» **YOUR ASSIGNMENT**: Your answer should be the lines of the material that include the word "computer".

» **TASK INPUT**:
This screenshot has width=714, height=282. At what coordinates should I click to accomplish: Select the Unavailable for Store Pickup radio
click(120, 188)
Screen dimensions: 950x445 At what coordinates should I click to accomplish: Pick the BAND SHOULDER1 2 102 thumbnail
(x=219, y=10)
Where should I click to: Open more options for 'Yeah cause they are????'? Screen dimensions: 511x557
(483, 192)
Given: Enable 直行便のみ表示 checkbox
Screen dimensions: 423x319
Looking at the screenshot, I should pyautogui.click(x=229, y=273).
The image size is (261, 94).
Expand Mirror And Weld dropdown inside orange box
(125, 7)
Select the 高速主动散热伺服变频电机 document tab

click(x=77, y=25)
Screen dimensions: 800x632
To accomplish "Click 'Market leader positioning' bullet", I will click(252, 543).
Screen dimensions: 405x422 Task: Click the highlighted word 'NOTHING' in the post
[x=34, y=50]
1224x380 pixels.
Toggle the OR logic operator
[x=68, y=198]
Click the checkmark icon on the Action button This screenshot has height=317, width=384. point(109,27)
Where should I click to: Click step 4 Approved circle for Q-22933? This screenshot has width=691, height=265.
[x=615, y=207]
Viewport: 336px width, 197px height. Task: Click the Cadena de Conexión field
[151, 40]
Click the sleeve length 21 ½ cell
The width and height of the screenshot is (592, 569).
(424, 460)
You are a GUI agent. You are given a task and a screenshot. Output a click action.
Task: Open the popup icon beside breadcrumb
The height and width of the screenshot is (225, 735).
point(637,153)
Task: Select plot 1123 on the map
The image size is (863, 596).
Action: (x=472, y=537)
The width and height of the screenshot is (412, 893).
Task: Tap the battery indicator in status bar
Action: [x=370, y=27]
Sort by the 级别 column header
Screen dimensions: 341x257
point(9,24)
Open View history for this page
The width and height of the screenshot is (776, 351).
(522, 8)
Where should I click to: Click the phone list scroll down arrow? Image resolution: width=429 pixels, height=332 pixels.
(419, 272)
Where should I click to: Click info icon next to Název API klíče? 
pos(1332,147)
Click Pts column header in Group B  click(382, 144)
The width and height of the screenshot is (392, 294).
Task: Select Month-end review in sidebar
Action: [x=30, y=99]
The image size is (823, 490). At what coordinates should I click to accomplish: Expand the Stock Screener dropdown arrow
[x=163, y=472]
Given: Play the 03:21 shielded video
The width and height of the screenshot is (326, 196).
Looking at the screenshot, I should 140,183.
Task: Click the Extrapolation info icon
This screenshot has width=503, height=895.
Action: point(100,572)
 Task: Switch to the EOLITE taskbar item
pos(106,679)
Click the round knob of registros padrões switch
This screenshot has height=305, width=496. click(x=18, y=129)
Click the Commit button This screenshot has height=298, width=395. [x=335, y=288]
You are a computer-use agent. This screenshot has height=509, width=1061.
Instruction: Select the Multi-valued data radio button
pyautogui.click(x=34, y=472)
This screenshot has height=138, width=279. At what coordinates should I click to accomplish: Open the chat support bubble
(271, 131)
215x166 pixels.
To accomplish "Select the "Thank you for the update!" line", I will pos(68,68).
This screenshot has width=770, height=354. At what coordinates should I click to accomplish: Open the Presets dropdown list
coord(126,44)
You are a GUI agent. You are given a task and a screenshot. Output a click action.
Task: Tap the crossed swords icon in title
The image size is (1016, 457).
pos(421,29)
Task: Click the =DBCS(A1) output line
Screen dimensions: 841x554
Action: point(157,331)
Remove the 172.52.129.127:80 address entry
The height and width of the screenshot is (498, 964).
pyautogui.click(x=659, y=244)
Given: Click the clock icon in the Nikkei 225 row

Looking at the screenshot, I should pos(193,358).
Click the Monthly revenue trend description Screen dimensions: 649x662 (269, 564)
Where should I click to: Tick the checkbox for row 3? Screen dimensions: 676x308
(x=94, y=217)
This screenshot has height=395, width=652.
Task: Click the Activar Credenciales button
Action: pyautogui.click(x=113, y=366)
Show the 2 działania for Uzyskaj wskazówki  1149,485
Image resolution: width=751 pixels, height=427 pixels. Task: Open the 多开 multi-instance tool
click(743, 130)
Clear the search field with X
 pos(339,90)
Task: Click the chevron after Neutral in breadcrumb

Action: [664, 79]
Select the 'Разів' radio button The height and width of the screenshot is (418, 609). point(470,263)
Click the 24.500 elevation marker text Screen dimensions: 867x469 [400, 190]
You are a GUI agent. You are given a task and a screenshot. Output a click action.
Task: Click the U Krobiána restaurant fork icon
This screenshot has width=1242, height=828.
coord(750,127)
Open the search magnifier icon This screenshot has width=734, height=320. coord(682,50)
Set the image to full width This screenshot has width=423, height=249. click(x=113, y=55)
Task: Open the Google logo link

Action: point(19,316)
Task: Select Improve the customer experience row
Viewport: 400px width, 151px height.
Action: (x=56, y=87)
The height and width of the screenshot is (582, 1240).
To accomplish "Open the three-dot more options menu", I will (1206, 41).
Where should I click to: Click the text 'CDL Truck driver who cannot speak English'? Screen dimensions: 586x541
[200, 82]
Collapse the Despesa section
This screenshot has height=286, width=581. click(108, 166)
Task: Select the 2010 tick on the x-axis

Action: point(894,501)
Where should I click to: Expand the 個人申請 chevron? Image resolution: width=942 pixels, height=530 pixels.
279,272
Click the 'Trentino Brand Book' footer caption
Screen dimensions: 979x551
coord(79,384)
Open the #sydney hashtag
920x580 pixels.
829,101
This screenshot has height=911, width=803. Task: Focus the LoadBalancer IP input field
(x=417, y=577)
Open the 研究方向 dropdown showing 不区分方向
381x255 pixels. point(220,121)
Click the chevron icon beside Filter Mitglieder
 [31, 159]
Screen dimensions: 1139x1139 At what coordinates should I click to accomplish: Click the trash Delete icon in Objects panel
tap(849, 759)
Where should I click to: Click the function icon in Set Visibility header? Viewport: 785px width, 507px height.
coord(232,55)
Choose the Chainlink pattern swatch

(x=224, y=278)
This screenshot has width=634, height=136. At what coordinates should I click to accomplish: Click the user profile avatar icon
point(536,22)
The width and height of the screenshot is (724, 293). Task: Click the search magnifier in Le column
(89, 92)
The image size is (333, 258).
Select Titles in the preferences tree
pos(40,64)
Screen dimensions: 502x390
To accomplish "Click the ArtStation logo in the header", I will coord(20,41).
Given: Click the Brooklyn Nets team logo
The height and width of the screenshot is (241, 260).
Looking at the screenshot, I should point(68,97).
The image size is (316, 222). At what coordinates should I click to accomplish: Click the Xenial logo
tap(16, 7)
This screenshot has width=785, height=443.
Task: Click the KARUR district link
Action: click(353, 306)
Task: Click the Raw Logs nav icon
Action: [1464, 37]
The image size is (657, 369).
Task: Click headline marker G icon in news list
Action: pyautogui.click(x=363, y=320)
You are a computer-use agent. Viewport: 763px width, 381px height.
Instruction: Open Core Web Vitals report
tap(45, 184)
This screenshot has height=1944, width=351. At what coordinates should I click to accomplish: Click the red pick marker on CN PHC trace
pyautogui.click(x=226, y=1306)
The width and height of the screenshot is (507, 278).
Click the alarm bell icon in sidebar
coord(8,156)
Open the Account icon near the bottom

» **OUTPUT**:
You are a computer-use agent. This screenshot has height=509, width=1061.
You are a computer-use agent. Viewport: 763px width, 381px height.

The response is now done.